* [Task objective] Without changing anything, reproduce every record below.

(Recorded data)
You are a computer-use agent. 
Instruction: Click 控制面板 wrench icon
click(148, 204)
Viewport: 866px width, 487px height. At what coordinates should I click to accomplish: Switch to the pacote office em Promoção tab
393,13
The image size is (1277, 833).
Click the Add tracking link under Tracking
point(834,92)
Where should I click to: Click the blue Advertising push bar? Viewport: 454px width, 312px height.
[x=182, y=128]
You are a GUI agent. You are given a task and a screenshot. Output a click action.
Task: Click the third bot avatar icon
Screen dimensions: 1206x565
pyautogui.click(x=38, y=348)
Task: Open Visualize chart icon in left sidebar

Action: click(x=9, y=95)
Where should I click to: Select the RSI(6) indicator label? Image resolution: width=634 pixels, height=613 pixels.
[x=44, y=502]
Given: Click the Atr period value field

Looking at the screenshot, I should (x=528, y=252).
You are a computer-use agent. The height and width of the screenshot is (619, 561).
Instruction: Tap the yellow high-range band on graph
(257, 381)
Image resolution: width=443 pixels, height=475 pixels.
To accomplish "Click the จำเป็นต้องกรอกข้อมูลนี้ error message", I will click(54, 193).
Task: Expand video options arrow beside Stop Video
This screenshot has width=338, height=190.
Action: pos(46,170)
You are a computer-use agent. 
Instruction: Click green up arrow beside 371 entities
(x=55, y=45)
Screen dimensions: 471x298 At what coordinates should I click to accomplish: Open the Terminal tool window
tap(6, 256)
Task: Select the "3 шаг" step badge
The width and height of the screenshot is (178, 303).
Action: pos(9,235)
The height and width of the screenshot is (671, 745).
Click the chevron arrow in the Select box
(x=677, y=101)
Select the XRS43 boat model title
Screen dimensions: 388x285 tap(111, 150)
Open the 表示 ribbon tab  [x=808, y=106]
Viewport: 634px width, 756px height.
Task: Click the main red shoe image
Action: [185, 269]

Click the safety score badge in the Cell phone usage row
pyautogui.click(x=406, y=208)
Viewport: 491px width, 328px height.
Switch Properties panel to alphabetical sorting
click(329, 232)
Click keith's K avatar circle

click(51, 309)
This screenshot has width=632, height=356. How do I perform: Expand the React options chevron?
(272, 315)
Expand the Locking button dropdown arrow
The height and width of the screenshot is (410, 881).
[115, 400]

* [Answer to this problem]
You are a computer-use agent. 
Instruction: Click 控制面板 wrench icon
click(148, 204)
Viewport: 866px width, 487px height. At what coordinates should I click to accomplish: Switch to the pacote office em Promoção tab
393,13
The image size is (1277, 833).
Click the Add tracking link under Tracking
point(834,92)
Where should I click to: Click the blue Advertising push bar? Viewport: 454px width, 312px height.
[x=182, y=128]
You are a GUI agent. You are given a task and a screenshot. Output a click action.
Task: Click the third bot avatar icon
Screen dimensions: 1206x565
pyautogui.click(x=38, y=348)
Task: Open Visualize chart icon in left sidebar

Action: click(x=9, y=95)
Where should I click to: Select the RSI(6) indicator label? Image resolution: width=634 pixels, height=613 pixels.
[x=44, y=502]
Given: Click the Atr period value field

Looking at the screenshot, I should (x=528, y=252).
You are a computer-use agent. The height and width of the screenshot is (619, 561).
Instruction: Tap the yellow high-range band on graph
(257, 381)
Image resolution: width=443 pixels, height=475 pixels.
To accomplish "Click the จำเป็นต้องกรอกข้อมูลนี้ error message", I will click(54, 193).
Task: Expand video options arrow beside Stop Video
This screenshot has width=338, height=190.
Action: pos(46,170)
You are a computer-use agent. 
Instruction: Click green up arrow beside 371 entities
(x=55, y=45)
Screen dimensions: 471x298 At what coordinates should I click to accomplish: Open the Terminal tool window
tap(6, 256)
Task: Select the "3 шаг" step badge
The width and height of the screenshot is (178, 303).
Action: pos(9,235)
The height and width of the screenshot is (671, 745).
Click the chevron arrow in the Select box
(x=677, y=101)
Select the XRS43 boat model title
Screen dimensions: 388x285 tap(111, 150)
Open the 表示 ribbon tab  [x=808, y=106]
Viewport: 634px width, 756px height.
Task: Click the main red shoe image
Action: [185, 269]

Click the safety score badge in the Cell phone usage row
pyautogui.click(x=406, y=208)
Viewport: 491px width, 328px height.
Switch Properties panel to alphabetical sorting
click(329, 232)
Click keith's K avatar circle

click(51, 309)
This screenshot has width=632, height=356. How do I perform: Expand the React options chevron?
(272, 315)
Expand the Locking button dropdown arrow
The height and width of the screenshot is (410, 881).
[115, 400]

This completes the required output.